We clearly face a dilemma, as genetically altered seeds mean increased yields of more attractive products, which allows lower sale prices and greater competitiveness, but at what price to our health? On the other hand, there is also great value and a higher sales price for organically grown, non-genetically altered products but this seems unsustainable as pests and plant disease can ravage the crop and an entire industry.

We clearly need a policy and a strategy in relation to the direction in which our agriculture must lean. The technical and extension services must be both diligent and vigilant and so must the Standards Bureau in assessing undesirable imported products.
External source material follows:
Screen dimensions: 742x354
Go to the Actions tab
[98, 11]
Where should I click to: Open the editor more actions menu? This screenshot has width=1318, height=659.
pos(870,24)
An upcoming ICT project (SFA-05) will however address Mr. Harold’s desire for the greater use of information in our agricultural fields by the use of hand computer data collection devices and the provision of internet services to our depots and boxing plants. Through this technology, information, valuable training and new methodologies can be shared with farmers. Another pilot project will explore installation of solar water pumps for drip irrigation. There will no doubt that we must embrace technology, both new and old, in a national quest to ensure our agricultural food security and a viable income for our farmers and farm workers. Unlike other Caribbean countries, we in St. Vincent and the Grenadines must not and will never abandon agriculture. We must avoid this folly, for as agriculture declines regionally while our love and taste for fresh quality produce is maintained, we should re-equip our farmers to seize the new upcoming opportunities to help to feed the Caribbean with safe, fresh, unadulterated food.